Na emenda, havia a proposta de dar unidade aos princípios informadores da política externa brasileira. Os artigos estabeleciam incisos que não foram contemplados pelo projeto final da Constituinte. Tem-se como exemplo: “I − Defesa e promoção dos direitos humanos com fundamento na Declaração universal dos Direitos do Homem” e “II − Instalação e funcionamento de Cortes Internacionais dos Direitos do Homem e da mulher, no âmbito regional ou universal dotadas de poder jurisdicional sobre os Estados pactuantes”.

121 BRASIL. Câmara dos Deputados. A construção do artigo 5º da Constituição de 1998. Brasília: Edições Câmara, 2013 (Série obras comemorativas. Homenagem; n. 9) p. 548.

Justificou sua emenda com base nos tratados internacionais dos quais o Brasil era parte naquele momento. Citou a Convenção Americana sobre Direitos Humanos e acrescentou que o Pacto de São José estabelece uma Corte Interamericana de Direitos Humanos. Nesses termos, colocou na emenda que:

Estabelecer, entre os princípios definidores do relacionamento internacional do Brasil, a diretiva para a instalação e funcionamento de Cortes, constitui apenas e desde logo a incorporação ao direito público interno de compromissos internacionais já assumidos e, que, no caso do pacto de São José, segundo consta, se encontra na pauta do Congresso nacional para ratificação.

Vê-se, portanto, outra contribuição direta da Convenção Americana nos debates da Assembleia Nacional Constituinte. Não foram, contudo, incluídas no texto final como as destacadas no momento de análise do discurso de Cançado Trindade. De qualquer modo, esta menção explicita a preocupação dos constituintes em tentar harmonizar o direito interno com o direito internacional, nomeadamente quando ao Pacto de São José.

4 DAS CONSIDERAÇÕES FINAIS

A Convenção Americana sobre Direitos Humanos (pacto de São José) foi assinada em 1969. Trata-se de um instrumento internacional que elenca um rol de direitos, principalmente civis e políticos, além de institucionalizar meios de proteção para estes. O sistema de proteção proposto pela Convenção inclui a Comissão Interamericana de Direitos Humanos e a Corte Interamericana de Direitos Humanos. A recepção deste documento internacional começou apenas em 1985 com a Mensagem 621 do Poder Executivo para o Poder Legislativo.

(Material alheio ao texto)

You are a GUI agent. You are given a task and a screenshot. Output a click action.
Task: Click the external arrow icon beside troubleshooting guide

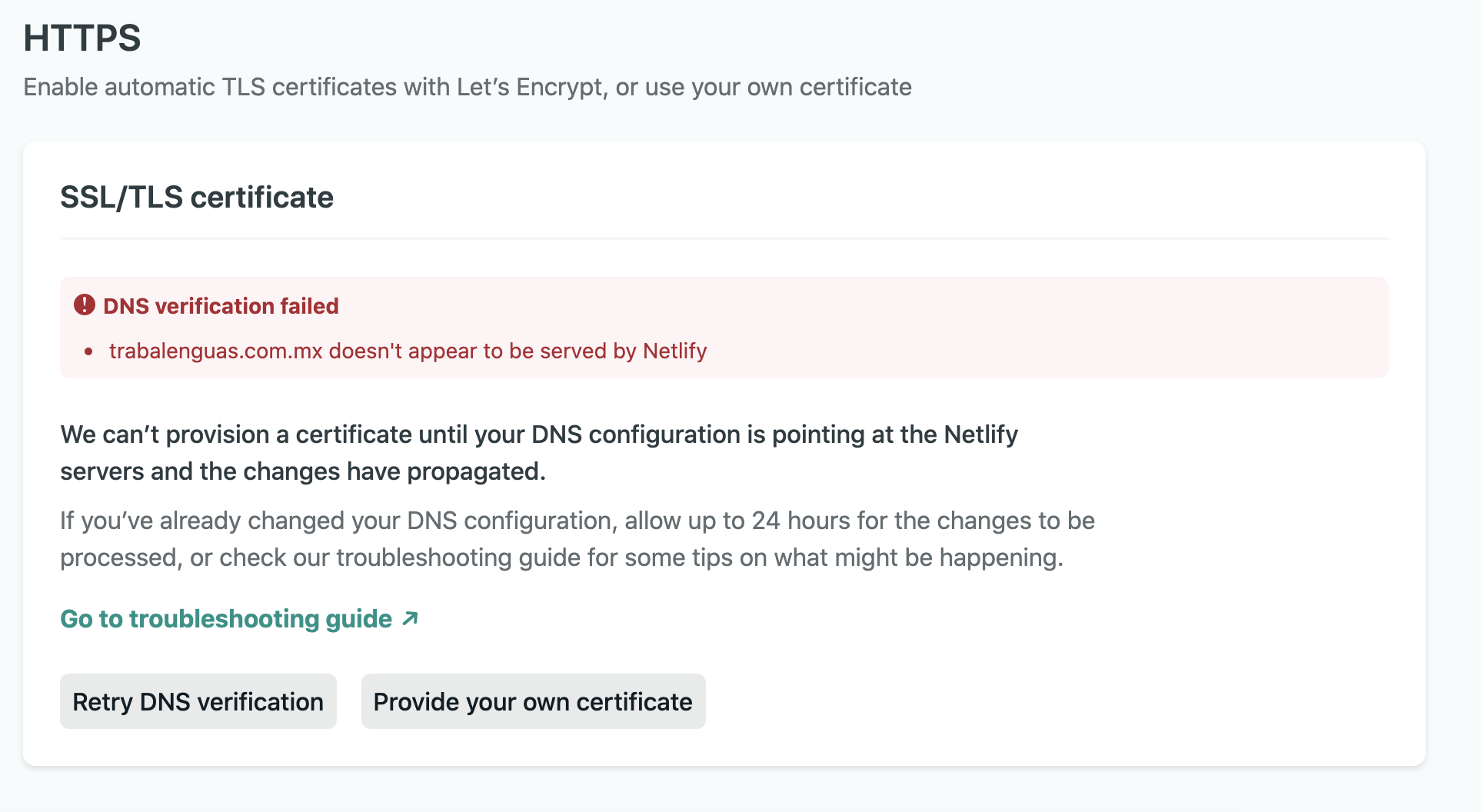(x=411, y=618)
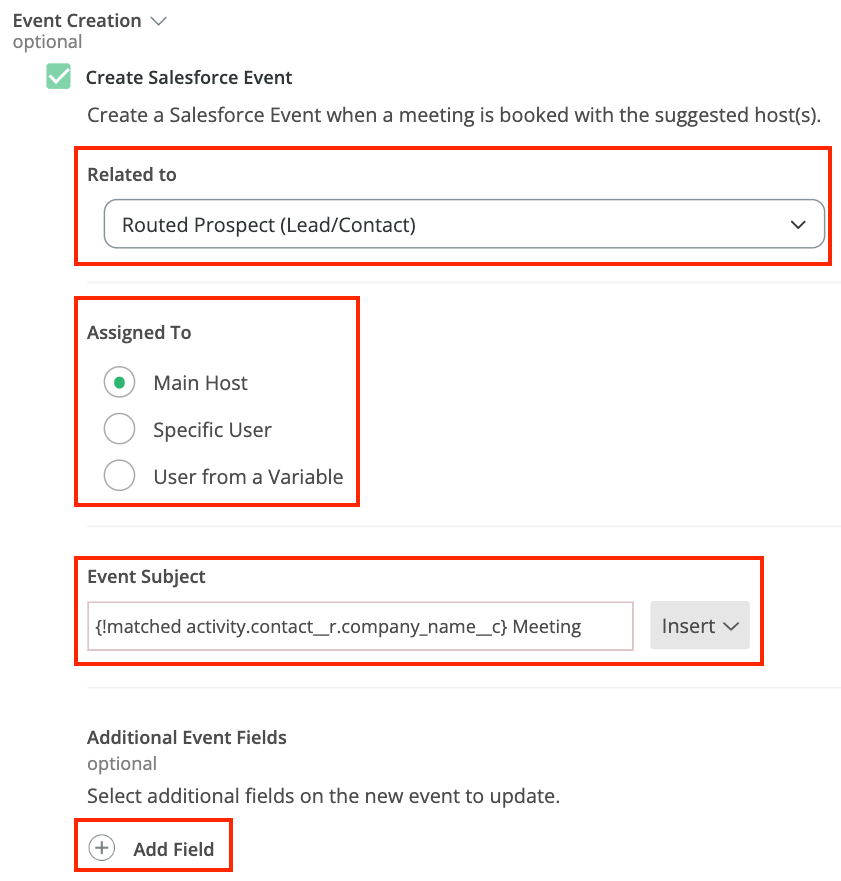Choose the Specific User radio option
Viewport: 841px width, 881px height.
[119, 430]
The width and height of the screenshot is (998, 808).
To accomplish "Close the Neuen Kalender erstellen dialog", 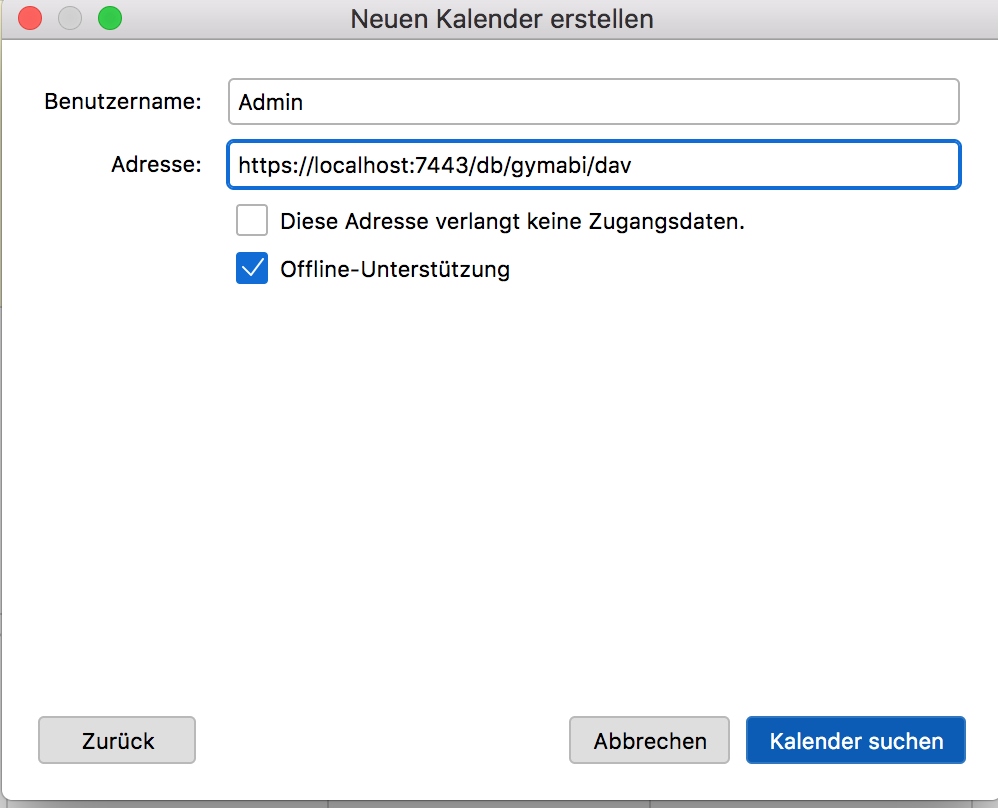I will pos(31,18).
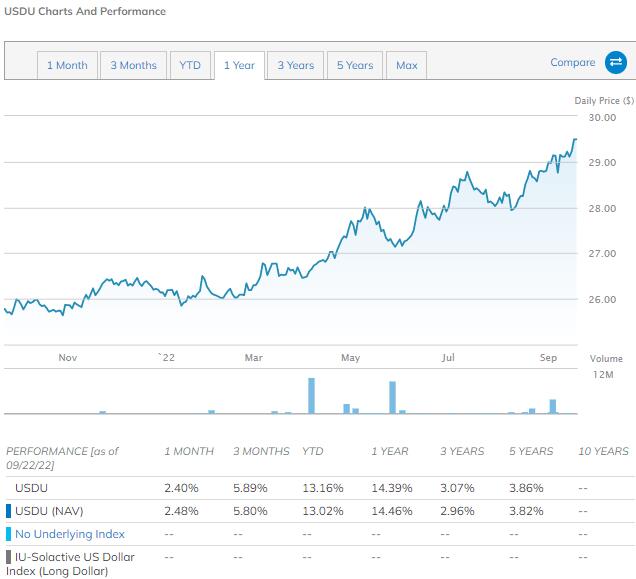636x579 pixels.
Task: Click the price line's latest point
Action: [575, 139]
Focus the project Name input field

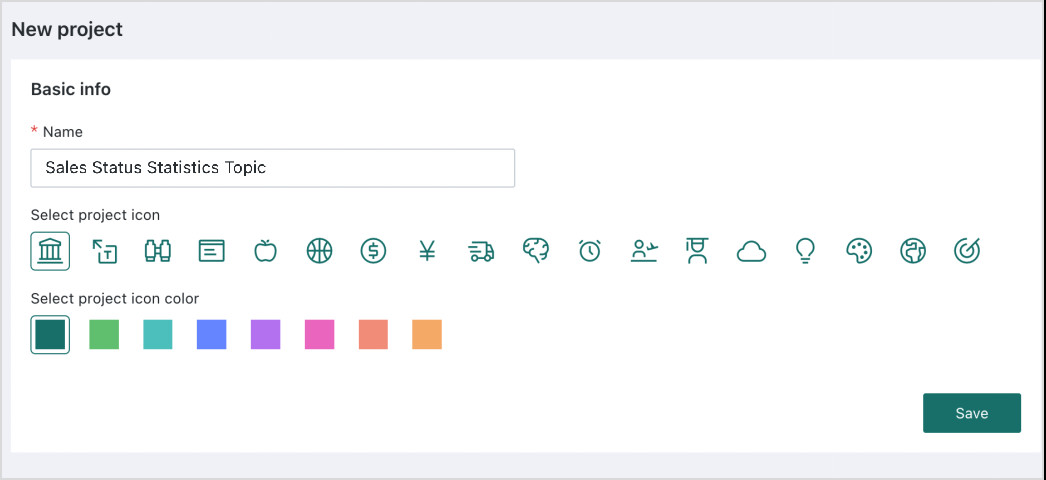click(x=273, y=168)
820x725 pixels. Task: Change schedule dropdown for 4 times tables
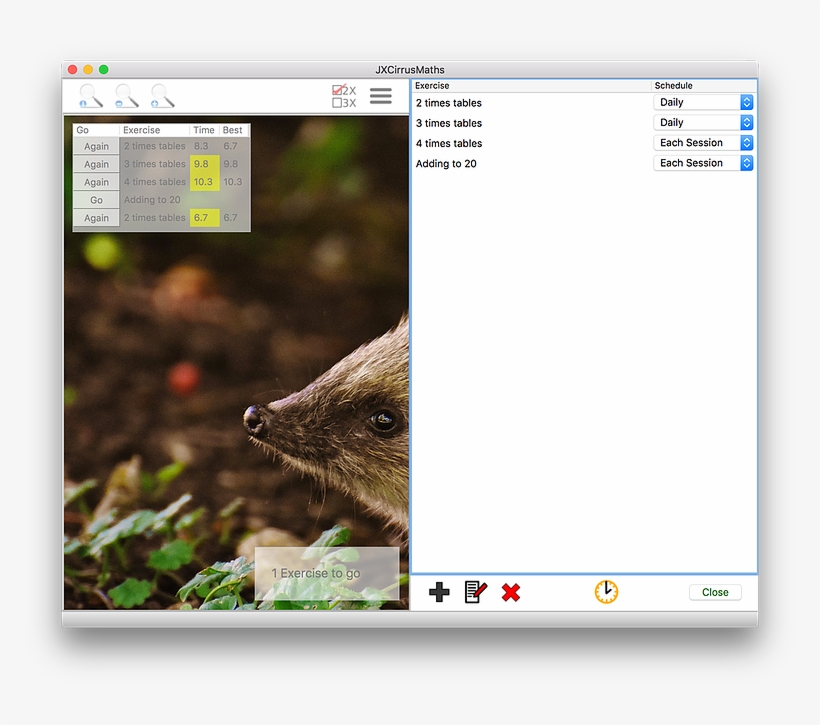pos(704,143)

A admissão que se iniciou em 1985 terminou em 2002. Neste período, surgiram instrumentos legislativos que integraram a Convenção ao ordenamento jurídico interno. Os documentos são, a saber: (a) o Decreto Legislativo nº 27 de 1992 (aprovou o texto da Convenção); (b) Decreto nº 678 de 1992 (promulgou o texto da Convenção); (c) Decreto Legislativo nº 89 de 1998 (autorizou a declaração de reconhecimento da competência obrigatória da Corte

Interamericana); e, por fim, (d) Decreto nº 4.463 de 2002 (promulgou a declaração de reconhecimento da competência obrigatória da Corte).